O irmão Christophe Blawo Yata, missionário comboniano natural do Togo, obteve o doutoramento em Transformação Social. Conta-nos como o seu percurso investigativo o aproximou dos processos de acção comunitária e transformação urbana no bairro de Kibra Soweto-East, em Nairobi, Quénia.
Um percurso de doutoramento, como o que fiz na Tangaza University, é frequentemente descrito como uma maratona da mente, mas, para mim, foi igualmente uma viagem do coração e de transformação pessoal. Ao longo dos anos, a minha investigação, intitulada Organização Popular na Habitação e Transformação Urbana: uma Investigação Fenomenológica sobre a Dinâmica Governo-Residentes em Kibra Soweto-East, levou-me muito além das teorias, políticas e debates académicos. Mergulhou-me nas realidades vividas por uma comunidade cuja resiliência, criatividade e humanidade modificaram a minha compreensão da transformação social.

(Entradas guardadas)
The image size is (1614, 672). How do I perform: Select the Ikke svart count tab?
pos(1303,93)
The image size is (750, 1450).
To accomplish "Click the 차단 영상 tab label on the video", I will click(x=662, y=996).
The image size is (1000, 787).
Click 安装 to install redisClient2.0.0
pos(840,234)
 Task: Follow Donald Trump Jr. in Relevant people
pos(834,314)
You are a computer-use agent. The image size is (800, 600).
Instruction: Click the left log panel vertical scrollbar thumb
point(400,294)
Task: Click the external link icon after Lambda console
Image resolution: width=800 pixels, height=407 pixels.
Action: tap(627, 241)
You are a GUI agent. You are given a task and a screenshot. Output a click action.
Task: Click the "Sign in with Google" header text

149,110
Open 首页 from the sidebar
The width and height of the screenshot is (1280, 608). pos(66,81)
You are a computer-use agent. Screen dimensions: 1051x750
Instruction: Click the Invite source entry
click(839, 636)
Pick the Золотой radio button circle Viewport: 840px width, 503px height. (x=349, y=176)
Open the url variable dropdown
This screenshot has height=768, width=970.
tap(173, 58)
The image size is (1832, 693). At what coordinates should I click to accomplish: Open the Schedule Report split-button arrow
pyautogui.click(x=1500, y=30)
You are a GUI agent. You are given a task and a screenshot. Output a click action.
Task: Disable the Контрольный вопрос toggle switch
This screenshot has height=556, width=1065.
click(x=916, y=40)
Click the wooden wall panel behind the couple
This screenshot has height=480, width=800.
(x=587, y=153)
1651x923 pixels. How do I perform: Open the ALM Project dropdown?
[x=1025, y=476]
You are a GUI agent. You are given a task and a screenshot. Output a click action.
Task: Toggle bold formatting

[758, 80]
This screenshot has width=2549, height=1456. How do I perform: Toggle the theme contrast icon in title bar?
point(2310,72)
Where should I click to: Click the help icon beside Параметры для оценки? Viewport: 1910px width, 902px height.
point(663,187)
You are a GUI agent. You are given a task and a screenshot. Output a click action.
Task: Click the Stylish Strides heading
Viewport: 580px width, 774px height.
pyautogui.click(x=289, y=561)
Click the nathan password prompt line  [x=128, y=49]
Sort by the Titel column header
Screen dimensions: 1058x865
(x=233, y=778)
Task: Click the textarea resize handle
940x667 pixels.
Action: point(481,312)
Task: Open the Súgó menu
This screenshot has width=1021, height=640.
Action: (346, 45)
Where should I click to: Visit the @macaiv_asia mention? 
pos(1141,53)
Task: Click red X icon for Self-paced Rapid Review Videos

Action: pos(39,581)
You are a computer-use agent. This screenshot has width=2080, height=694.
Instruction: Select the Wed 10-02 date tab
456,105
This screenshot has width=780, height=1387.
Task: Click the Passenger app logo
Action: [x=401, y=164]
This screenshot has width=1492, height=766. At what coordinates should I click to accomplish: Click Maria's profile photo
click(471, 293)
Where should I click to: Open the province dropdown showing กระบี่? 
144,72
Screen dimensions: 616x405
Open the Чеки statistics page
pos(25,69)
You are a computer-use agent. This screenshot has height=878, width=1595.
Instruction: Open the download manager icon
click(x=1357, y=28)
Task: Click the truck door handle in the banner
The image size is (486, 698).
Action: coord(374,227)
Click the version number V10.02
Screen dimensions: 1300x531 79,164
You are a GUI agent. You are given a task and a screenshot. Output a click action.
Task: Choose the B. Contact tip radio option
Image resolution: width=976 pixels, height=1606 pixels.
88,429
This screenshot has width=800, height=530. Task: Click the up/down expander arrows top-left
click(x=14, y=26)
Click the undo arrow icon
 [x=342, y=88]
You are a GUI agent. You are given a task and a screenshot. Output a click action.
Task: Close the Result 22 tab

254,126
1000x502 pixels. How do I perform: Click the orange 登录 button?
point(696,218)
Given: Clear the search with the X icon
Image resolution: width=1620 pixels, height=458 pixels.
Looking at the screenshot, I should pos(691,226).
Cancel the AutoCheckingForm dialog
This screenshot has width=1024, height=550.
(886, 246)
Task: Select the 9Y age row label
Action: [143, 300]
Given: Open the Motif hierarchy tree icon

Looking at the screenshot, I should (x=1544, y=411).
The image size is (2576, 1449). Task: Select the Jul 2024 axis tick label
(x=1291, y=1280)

- [TAREFAS PROPOSTAS]:
• 1. Em que universidade foi feito o percurso de doutoramento descrito no texto sobre a investigação em Kibra Soweto-East?
• 2. Prossiga o texto sobre a investigação em Kibra Soweto-East a partir da última frase apresentada.

- [RESPOSTAS ESPERADAS]:
• 1. Na Tangaza University.

• 2.
A minha investigação ultrapassou os limites de um exercício académico convencional, emergindo na intersecção entre a crise habitacional urbana e o meu envolvimento directo com as comunidades afectadas. A minha posição era intrinsecamente híbrida: como missionário comboniano togolês e investigador, eu era tanto «interno» quanto «externo» a Kibra.
Esta posição não só facilitou o acesso e a confiança, como também influenciou a formulação das questões centrais da investigação. O meu envolvimento nos bairros informais de Nairobi remonta ao período de 2011-2014, durante o qual colaborei com grupos de jovens que surgiram na sequência da violência pós-eleitoral de 2007-2008.
Inicialmente focados na construção da paz, esses movimentos evoluíram gradualmente para plataformas de empoderamento socioeconómico e justiça ambiental. A minha missão subsequente na República Democrática do Congo (2014-2021) aprofundou a minha compreensão comparativa da informalidade urbana, revelando lutas semelhantes por dignidade e pertencimento nos assentamentos periféricos de Kinshasa.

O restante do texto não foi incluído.